**Quoted text**:
Tuesday 30 November 2021

The Saintelyon; impossible is nothing

I had it already written out in my head what this blog would be about. The journey called the Saintelyon Ultra Trail and the positive experience it would give me. May be because I dreamt about doing it so much and how incredible it would feel completing that ultra distance in an iconic race such as the Saintelyon that it set me up for disappointment. I cried at the finish line, actually I cried most of the distance. And they were not tears of happiness as I had imagined it in my head but it was sadness that creeped into my body. Sadness that I still was not able to control my pain issues, no matter how hard I worked, no matter what I did, the chronic pain bear would keep on screaming at me and during the Saintelyon he screamed louder than he had for a long long time.
The funny thing was the race itself was everything I had dreamt off, if not more. Standing on the start line just before midnight with thousands of other exited runners whilst large snow flakes tumbled endlessly out of the sky is an experience I will never forget. I do not like people, I do not like crowds or hypes, yet standing there with all those people felt like magic. United by a shared passion and slight madness wanting to run 78kms of hilly trails through a snow storm and bitter cold temperatures.

**Actions to take**:
1 - Update everything from "Tuesday 30 November" down to "long long time." in the Saintelyon post, changing "blog" to "post".
2 - According to the Saintelyon post, what was falling from the sky while the runners waited at the start line?
The records have nothing to do with the Saintelyon post.

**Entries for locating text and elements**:
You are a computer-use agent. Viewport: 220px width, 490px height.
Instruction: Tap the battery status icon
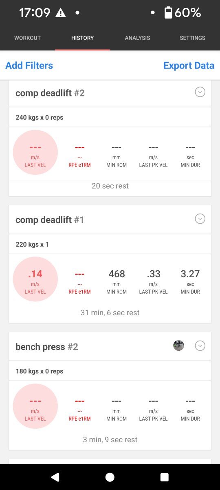click(x=168, y=13)
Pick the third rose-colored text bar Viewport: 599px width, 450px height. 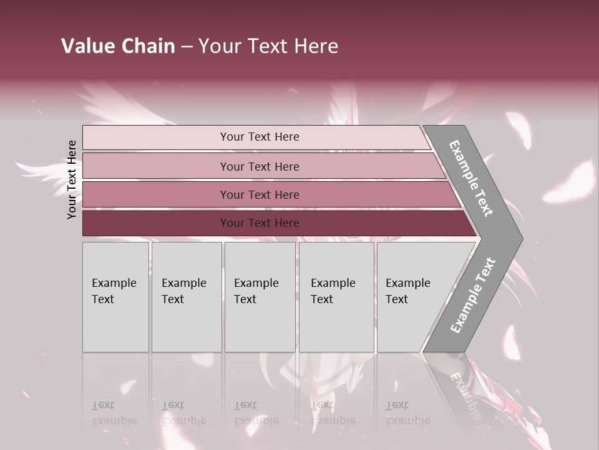[260, 194]
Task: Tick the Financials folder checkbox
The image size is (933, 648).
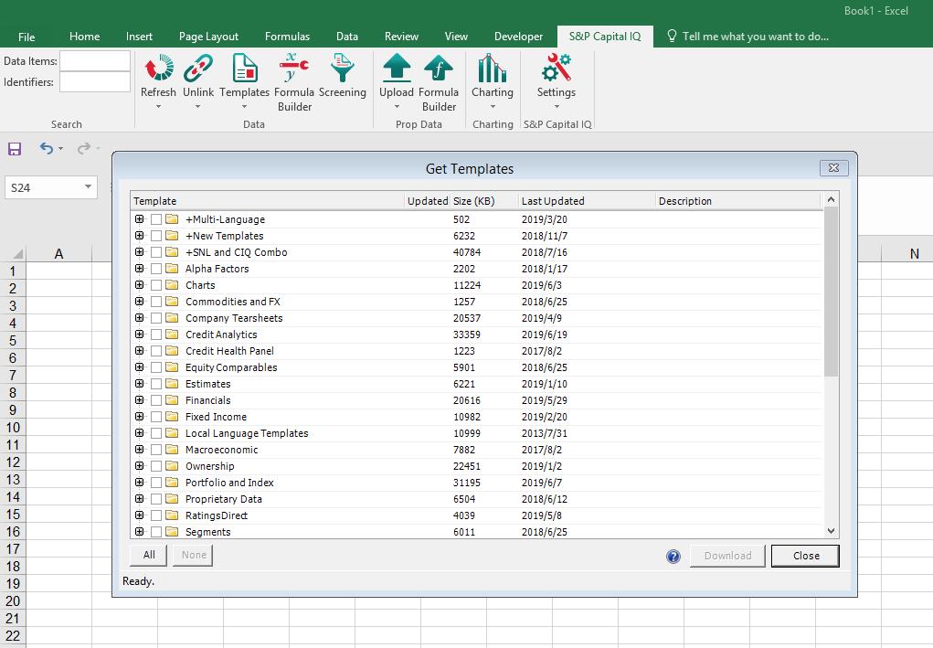Action: pos(156,400)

**Answer list**:
1 -
Tuesday 30 November 2021

The Saintelyon; impossible is nothing

I had it already written out in my head what this post would be about. The journey called the Saintelyon Ultra Trail and the positive experience it would give me. May be because I dreamt about doing it so much and how incredible it would feel completing that ultra distance in an iconic race such as the Saintelyon that it set me up for disappointment. I cried at the finish line, actually I cried most of the distance. And they were not tears of happiness as I had imagined it in my head but it was sadness that creeped into my body. Sadness that I still was not able to control my pain issues, no matter how hard I worked, no matter what I did, the chronic pain bear would keep on screaming at me and during the Saintelyon he screamed louder than he had for a long long time.

2 - Large snowflakes